150.000 niños en el laberinto escolar
Familias de niños con enfermedades raras piden medidas para lograr su integración
Aunque la escolarización es obligatoria entre los 6 y los 16 años, para algunas familias esa rutina supone caer y levantar una y otra vez. Y no son las clásicas peleas por alguna pira o dejar en blanco los deberes. Luchan como jabatos contra un sistema educativo que, denuncian, no está preparado para atender a sus hijos. Bilbao ha acogido el III Congreso Educativo Internacional sobre Enfermedades Raras. Son patologías que afectan a menos de 5 por cada 10.000 personas, según parámetros de la Unión Europea, aunque el abanico de dolencias es tan amplio que, en suma, afecta a unas 150.000 en Euskadi.
La mayoría muestran los primeros síntomas en la infancia, de ahí la importancia de fomentar una escuela inclusiva. Según la Federación Española de Enfermedades Raras (FEDER), el 30% de estos estudiantes afirman haberse sentido discriminados en algún momento. Ane tiene 11 años. Cursa 4º de Primaria. Tiene asignado un profesor de apoyo ocho horas cada semana, también dos sesiones de logopedia. Recursos “insuficientes”, según sus aitas, Rosa Mateos y Koldo López.
Una "prioridad"
El Gobierno vasco, por su parte, asegura que es una “prioridad” proporcionar la igualdad de todos los alumnos.
La puesta en marcha de un protocolo para la detección temprana de dificultades de desarrollo en aulas de 2 y 3 años, con formación para 3.000 profesores, es una de las líneas de actuación del departamento que dirige Cristina Uriarte.
El curso pasado, además, se prestó ayuda para que 2.134 alumnos que no pudieron acudir a clase continuaran con sus estudios.
Después de “dar mucho la tabarra”, cuentan que ahora está “encaminada”. Recuerdan, sin embargo, que hace un par de años “era como un mueble en el aula”. “Se aburría, se alteraba” porque era incapaz de seguir el ritmo del resto de la clase. Salvo las horas en las que reciben una atención personalizada, estos niños, lamentan, están en manos del profesor de turno, que tiene en su mano a otros 22 chavales. Por eso, una de sus reclamaciones es dar más formación a la comunidad educativa. “Les dimos un equipo de FM, con un micrófono, para que Ane pudiera discriminar mejor los fonemas y atender la clase, pero a veces, ni siquiera lo utilizan”, aseguran.

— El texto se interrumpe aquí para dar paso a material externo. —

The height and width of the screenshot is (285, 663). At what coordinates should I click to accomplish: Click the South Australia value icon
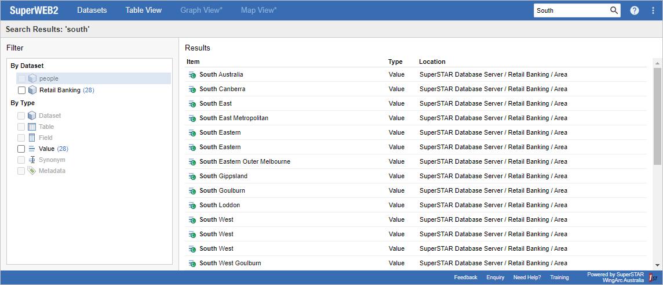point(192,75)
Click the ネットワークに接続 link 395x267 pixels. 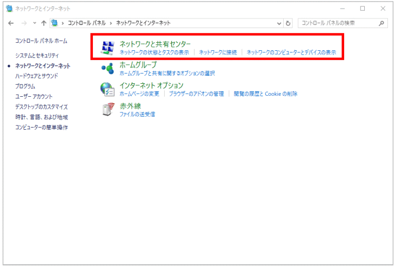218,52
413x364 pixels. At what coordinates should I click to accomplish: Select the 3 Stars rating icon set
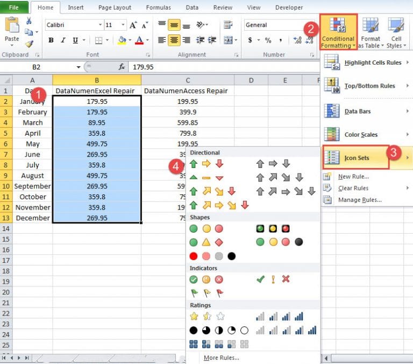[206, 317]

En todo caso, remarcan, “no es una queja contra los docentes, lo que juzgamos es el sistema”, que debería establecer unas directrices. Izei ha cumplido tres años pero todavía ningún médico ha sido capaz de dar con un diagnóstico certero sobre su enfermedad. Con esa incertidumbre en la mochila, ha empezado a ir al colegio, antes habían renunciado llevarle a la guardería “porque solo dormía y nadie le iba a estimular”. Su ama, Joana Ruifernández, recuerda que fue ella quien descolgó el teléfono para advertir a la profesora de las necesidades que tiene su hijo, “y ella me reconoció que estaba asustada”.

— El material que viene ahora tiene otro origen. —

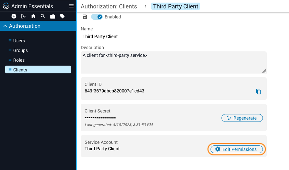The width and height of the screenshot is (289, 170).
Task: Go to home via house icon
Action: point(33,16)
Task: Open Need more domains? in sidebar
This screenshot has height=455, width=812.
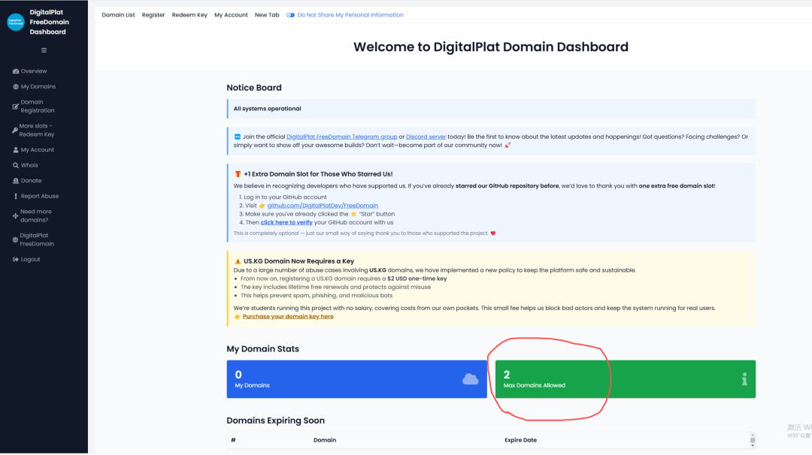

No existe un protocolo de acogida enfocado a la adaptación integral y los miedos, para estas familias, se multiplican. “Izei tiene un botón de gastrostomía, si el año que viene se queda en el comedor, ¿cómo se si le van a dar de comer o no? Él no sabe hablar”. A medida que habla, las incógnitas se van encadenando. También hay barreras físicas. “El año que viene tendría que pasar a Infantil pero no hay ascensor y él no anda. Me han llegado a aconsejar que se salte un curso”, reprocha.
Más tarde le tocará compartir colegio con su hermana mayor, ¿asumirá bien la llegada del “diferente”?, se cuestiona. Relatan que esta pelea es “agotadora y frustrante” pero, con una buena dosis de paciencia e insistencia, ven que sus hijos, poco a poco, se van abriendo paso. Ellos, aunque son solo niños, han aprendido desde la cuna a reponerse. En el aula la lección debe ser compartida: todos deben responsabilizarse para que nadie se quede en el camino.